Conversation started Jan 28, 2012 at 19:20.
Jan 28, 2012 19:20
I can't find the summary sheet right now (have a hard copy in front of me), but it has some awesome stats
40 bit wep: cracked by a corei7 in 42 days. cracked by an 18 watt FPGA in 1.72 hours
They sell an array of them that has 48 boards consuming 1500 watts.... can brute-force the entire 40 bit wep keyspace in 2.46 minutes
DES in 20.36 horus
considering I use 1500 watts to heat one room in my apartment during winter, I should replace my heater and make money off it ^.^
@JeffFerland 40-bit WEP cracked by an i7 in 42 days is very unimpressive
@ThomasPornin I know, it's broken and can be done in a minute on my laptop
Exhaustive search for even playing field demonstration of FPGA speed
@JeffFerland I mean, even without precomputations, a single core of an i7 should be able to explore the 40-bit space in less than a week
@ThomasPornin Can you give me a 5-minute benchmark for / reference that? They list 300k keys /sec... if its bullshit, i'd love to be able to point to something to call them on it
@JeffFerland RC4 key schedule is about the speed of encrypting 256 bytes. 300k keys/s means encryption at about 76 MB/s. OpenSSL claims to do RC4 at around 380 MB/s on my machine
Actually key schedule should be even faster than that
(there are less table lookups per round in RC4 key schedule than in encryption)
Jan 28, 2012 19:54
I'll have to put it on my list of things to do for benchmarking when I get home
@JeffFerland Try this: pastebin.com/xTvEWCNJ
it's some code which tries 40-bit RC4 keys, outputting 8 bytes and matching them with a reference output
WEP is a bit different because there is an IV but that should not change speed
on my machine (i7, 2.7 GHz) it goes at 1.34 million keys per second
To bring that figure down to 300k, one would have to generate about 700 to 1000 bytes of key stream per key
Now it is conceivable that in WEP, RC4 is used with such discarding (input RC4 key, produce 1000 bytes which are discarded, then produce some bytes to encrypt the data). Discarding the first bytes of RC4 is usually considered a good idea to avoid some biases on the first bytes. WEP is horrible but maybe they thought of that
Ok, I think I know how they got down to 300k
They attack a full packet, and they have no known plaintext, but a checksum
So they must decrypt a complete packet and recompute the checksum for each key.
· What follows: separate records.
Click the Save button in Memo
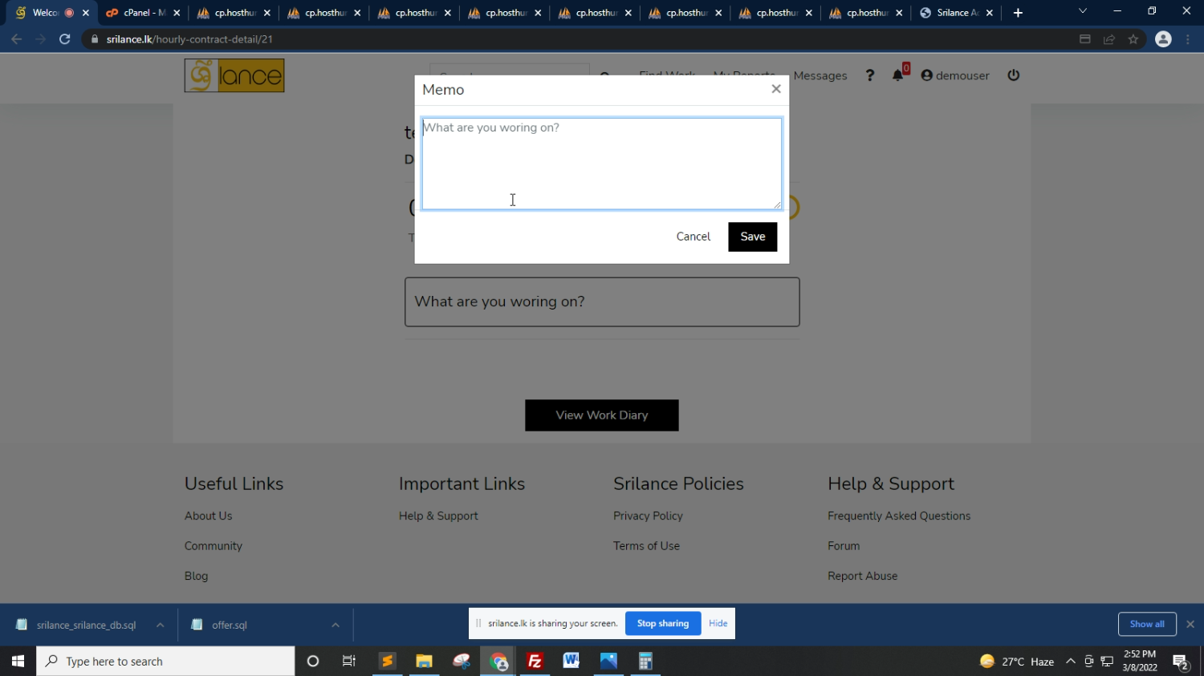The height and width of the screenshot is (676, 1204). [x=752, y=237]
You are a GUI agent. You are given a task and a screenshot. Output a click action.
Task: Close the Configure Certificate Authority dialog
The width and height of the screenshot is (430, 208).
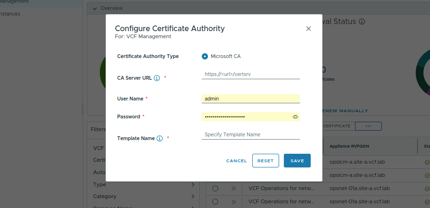coord(308,29)
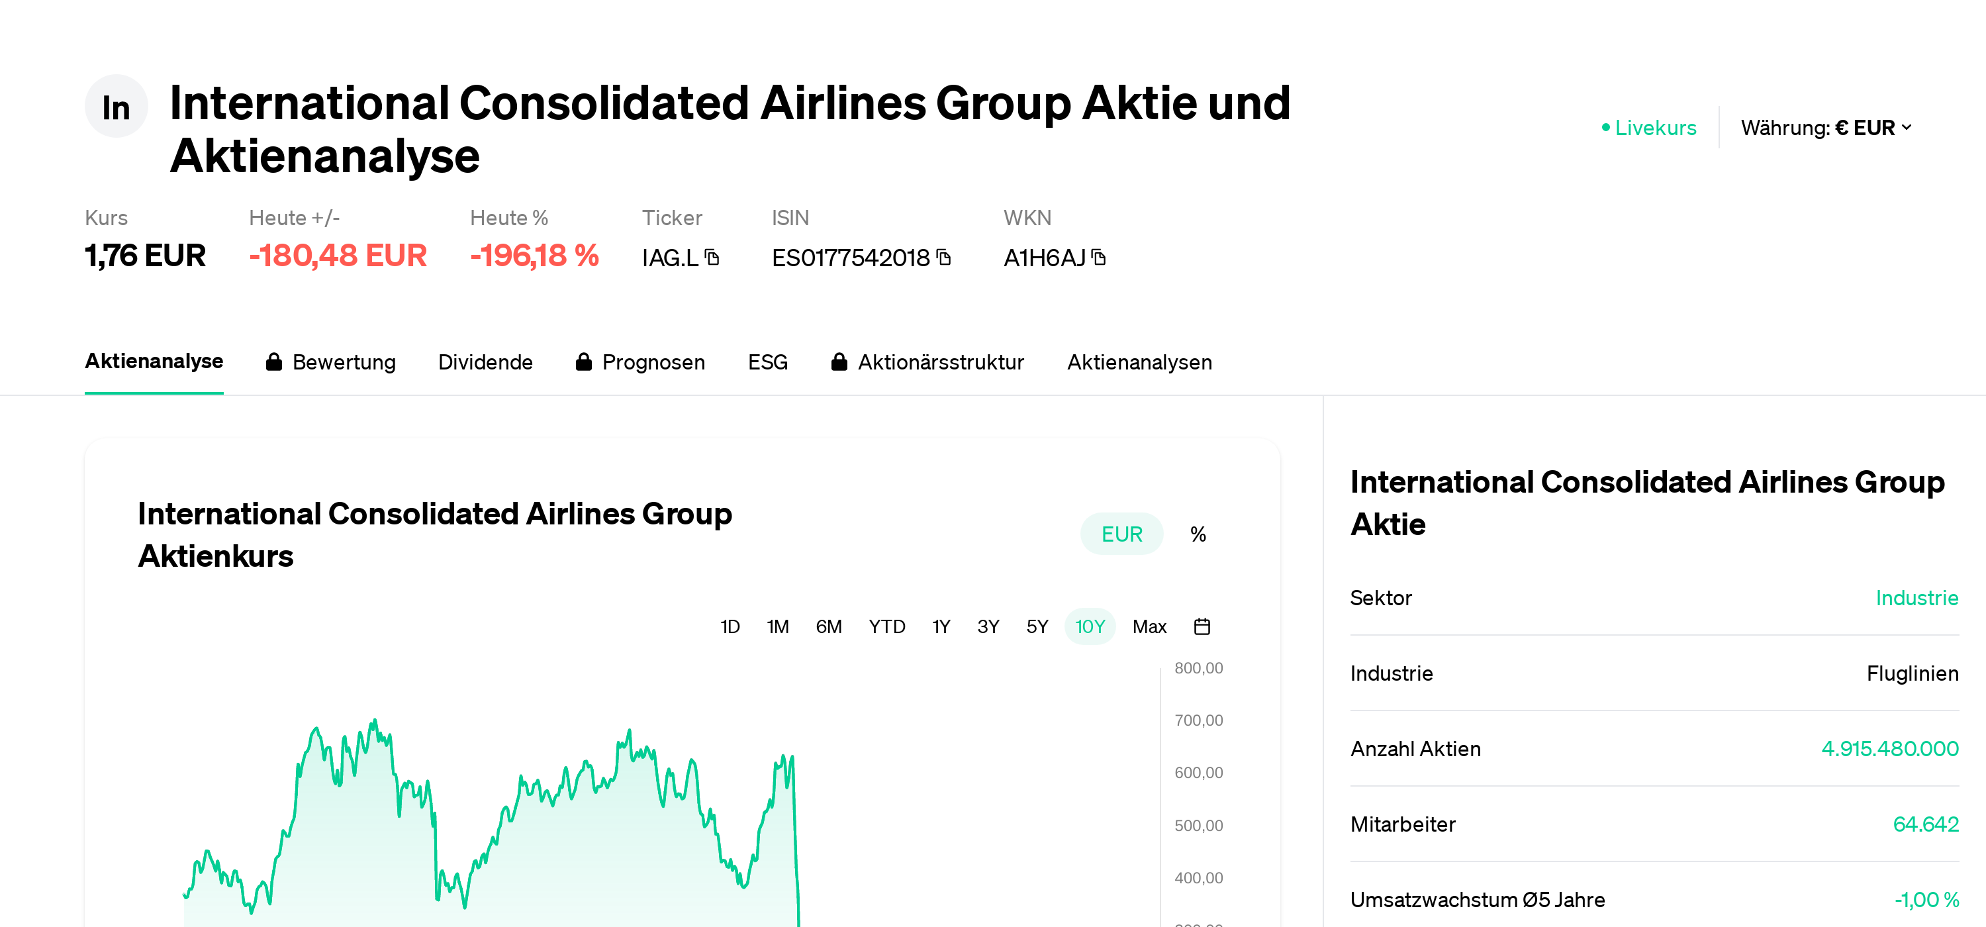
Task: Switch chart display to percent
Action: point(1197,534)
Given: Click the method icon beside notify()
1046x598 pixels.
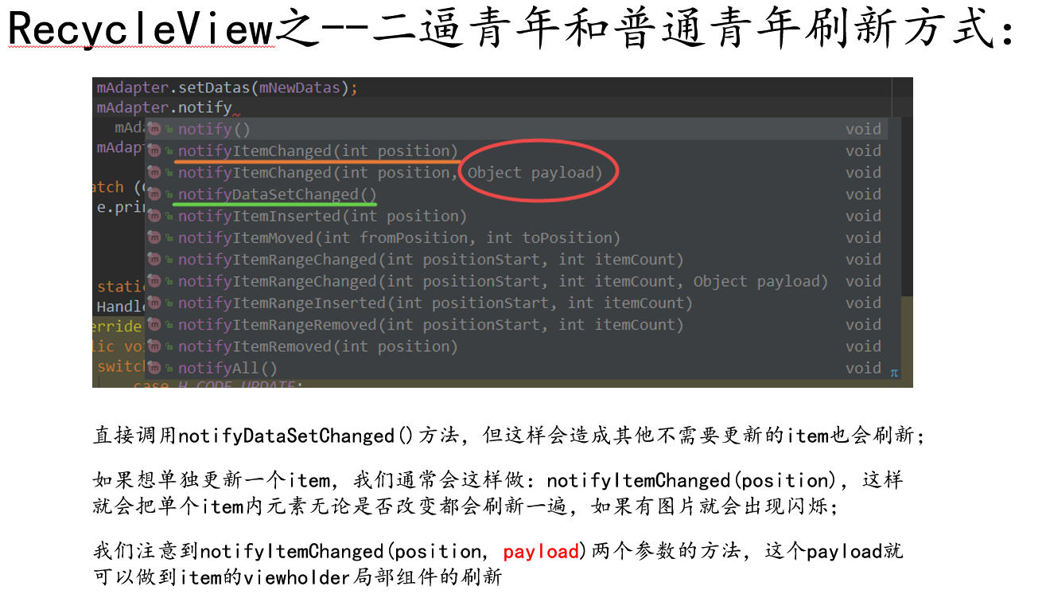Looking at the screenshot, I should pos(155,129).
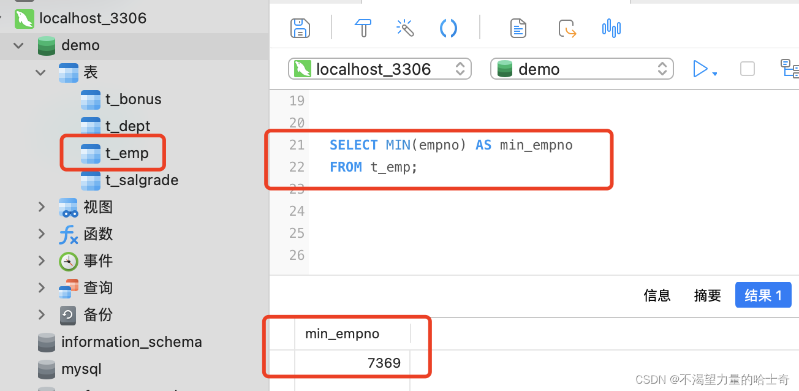Click the Save query floppy disk icon
The height and width of the screenshot is (391, 799).
coord(300,28)
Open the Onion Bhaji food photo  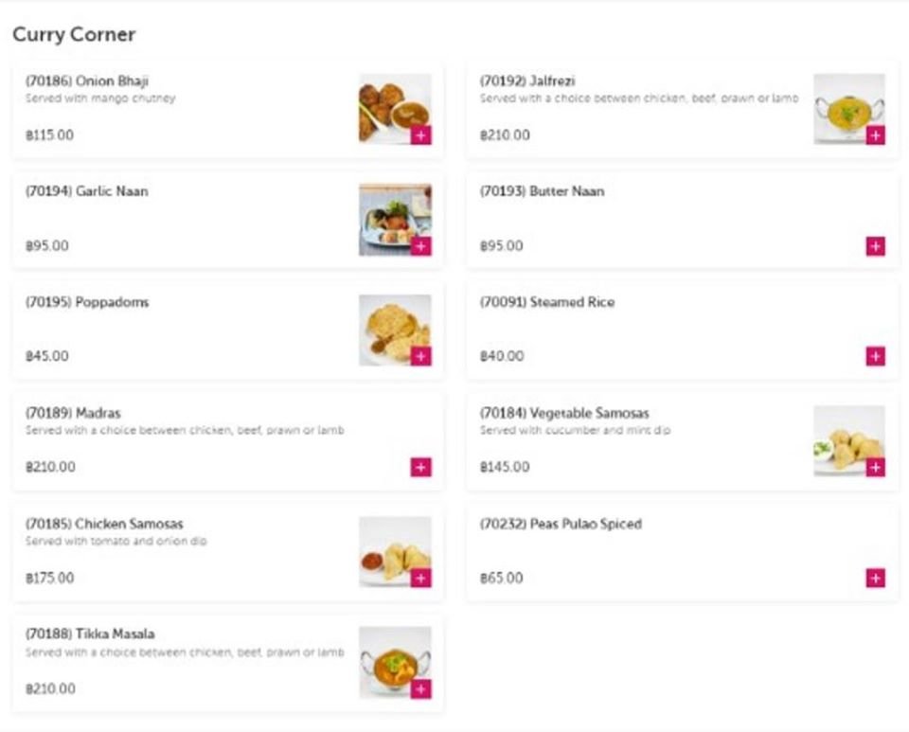[x=395, y=108]
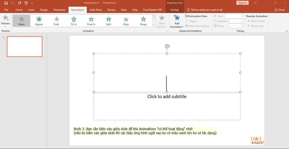Viewport: 289px width, 149px height.
Task: Select the Float In animation
Action: 91,21
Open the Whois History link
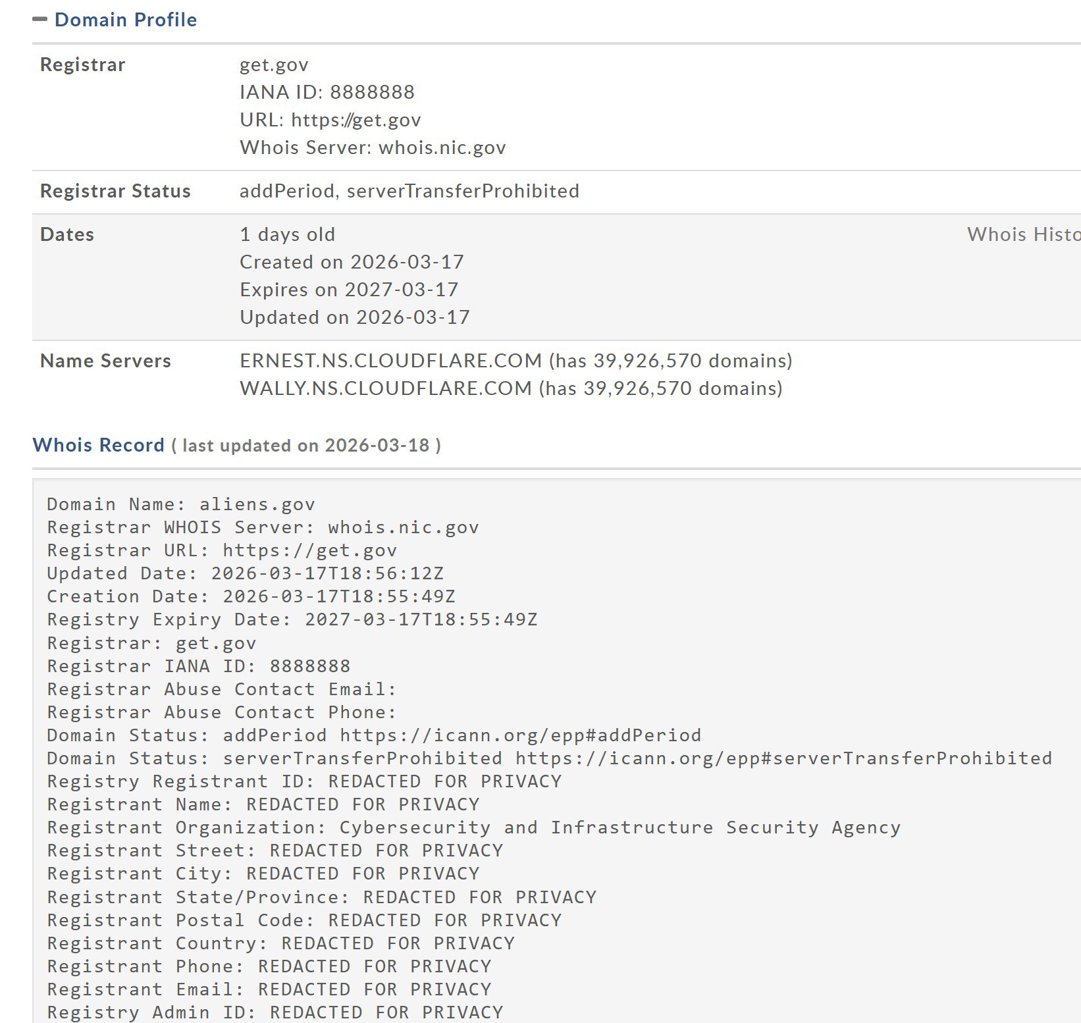Image resolution: width=1081 pixels, height=1023 pixels. tap(1022, 234)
This is why they go down to 300k keys/s
Jan 28, 2012 20:10
@ThomasPornin OK, so still good numbers, then?
However, one can usually guess the partial contents of some packets (e.g. ARP requests) so an attacker should be able to obtain some plaintext bytes closer to the beginning of the packet
so, in practice, one should assume that the attacker does 1 million keys/s -- and per core
I have two cores in my CPU, so 2 millions/s, so the total key space in about 6 days
and an average crack in 3 days
(half the key space)
Definitely using this conversation as a resource for, "show me the code, skippy"
 
Conversation ended Jan 28, 2012 at 20:12.